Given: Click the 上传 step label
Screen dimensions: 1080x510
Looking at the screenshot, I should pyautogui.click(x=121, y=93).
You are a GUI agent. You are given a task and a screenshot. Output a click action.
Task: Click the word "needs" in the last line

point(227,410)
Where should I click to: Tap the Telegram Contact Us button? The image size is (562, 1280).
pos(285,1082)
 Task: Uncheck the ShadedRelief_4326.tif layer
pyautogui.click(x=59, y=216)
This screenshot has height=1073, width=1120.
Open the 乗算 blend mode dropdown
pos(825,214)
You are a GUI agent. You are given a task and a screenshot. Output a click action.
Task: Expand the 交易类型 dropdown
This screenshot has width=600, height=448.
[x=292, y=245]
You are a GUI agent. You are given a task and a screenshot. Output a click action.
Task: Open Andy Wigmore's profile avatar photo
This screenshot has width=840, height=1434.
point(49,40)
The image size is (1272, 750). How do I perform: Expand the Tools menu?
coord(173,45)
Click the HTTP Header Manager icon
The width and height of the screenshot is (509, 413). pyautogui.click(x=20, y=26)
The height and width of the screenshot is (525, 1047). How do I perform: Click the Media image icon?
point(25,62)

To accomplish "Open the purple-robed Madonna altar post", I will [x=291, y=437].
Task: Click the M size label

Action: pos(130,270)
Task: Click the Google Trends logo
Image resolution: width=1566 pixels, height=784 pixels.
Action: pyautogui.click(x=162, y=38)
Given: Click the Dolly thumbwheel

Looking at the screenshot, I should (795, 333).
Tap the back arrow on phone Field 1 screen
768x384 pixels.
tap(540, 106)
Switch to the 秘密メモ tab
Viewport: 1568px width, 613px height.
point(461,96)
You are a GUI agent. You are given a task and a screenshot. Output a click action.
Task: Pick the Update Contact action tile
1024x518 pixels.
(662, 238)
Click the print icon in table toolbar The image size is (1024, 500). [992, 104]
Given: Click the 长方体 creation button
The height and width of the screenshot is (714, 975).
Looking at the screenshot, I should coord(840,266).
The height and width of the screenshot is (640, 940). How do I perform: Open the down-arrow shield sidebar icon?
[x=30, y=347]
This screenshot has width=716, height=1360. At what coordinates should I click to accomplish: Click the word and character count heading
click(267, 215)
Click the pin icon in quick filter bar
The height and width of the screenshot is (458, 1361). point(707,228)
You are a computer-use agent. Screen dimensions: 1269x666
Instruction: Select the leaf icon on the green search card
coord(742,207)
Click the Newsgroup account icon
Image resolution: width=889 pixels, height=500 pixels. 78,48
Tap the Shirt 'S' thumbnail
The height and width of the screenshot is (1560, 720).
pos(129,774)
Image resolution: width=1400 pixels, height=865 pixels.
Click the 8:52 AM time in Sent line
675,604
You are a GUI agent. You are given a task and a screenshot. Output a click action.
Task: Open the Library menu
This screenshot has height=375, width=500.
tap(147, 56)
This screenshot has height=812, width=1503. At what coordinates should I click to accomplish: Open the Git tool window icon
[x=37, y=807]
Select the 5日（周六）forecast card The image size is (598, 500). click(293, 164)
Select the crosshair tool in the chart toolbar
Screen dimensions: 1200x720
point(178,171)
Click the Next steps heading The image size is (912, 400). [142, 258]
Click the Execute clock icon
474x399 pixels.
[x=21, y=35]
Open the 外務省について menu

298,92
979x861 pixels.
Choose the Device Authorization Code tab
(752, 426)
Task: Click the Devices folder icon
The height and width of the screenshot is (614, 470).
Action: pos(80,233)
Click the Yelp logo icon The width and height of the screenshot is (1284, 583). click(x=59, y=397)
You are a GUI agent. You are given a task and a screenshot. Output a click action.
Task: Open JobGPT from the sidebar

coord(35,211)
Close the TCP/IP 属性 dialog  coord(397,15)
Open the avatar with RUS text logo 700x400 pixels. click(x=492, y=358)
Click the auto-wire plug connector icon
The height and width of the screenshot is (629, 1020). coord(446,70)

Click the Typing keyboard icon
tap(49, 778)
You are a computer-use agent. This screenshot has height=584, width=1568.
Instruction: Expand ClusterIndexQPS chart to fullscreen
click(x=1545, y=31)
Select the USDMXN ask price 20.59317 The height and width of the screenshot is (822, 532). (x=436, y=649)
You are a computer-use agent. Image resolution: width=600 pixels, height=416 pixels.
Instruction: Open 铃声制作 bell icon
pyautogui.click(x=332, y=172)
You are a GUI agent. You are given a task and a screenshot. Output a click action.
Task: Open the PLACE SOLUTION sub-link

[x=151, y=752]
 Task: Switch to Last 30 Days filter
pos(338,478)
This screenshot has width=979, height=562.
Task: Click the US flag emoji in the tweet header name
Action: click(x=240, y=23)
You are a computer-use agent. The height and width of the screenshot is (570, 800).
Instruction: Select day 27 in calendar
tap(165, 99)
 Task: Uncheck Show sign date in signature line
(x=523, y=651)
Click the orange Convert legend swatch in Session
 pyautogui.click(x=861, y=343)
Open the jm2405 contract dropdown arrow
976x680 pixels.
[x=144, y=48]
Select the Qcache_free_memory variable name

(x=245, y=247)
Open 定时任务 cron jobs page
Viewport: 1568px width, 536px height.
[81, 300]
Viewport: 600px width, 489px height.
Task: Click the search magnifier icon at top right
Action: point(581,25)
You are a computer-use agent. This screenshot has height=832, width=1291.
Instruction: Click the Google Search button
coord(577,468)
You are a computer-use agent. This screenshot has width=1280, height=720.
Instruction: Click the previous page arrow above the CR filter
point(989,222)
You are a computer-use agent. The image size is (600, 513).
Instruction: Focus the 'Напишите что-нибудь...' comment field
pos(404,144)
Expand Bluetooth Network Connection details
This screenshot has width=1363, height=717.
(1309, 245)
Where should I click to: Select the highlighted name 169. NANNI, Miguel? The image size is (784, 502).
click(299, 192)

===============

→ **Task to complete**: Once you have counted every line in the listing that holds the string "avatar", give that number and nothing else.

→ **Answer to this exercise**: 2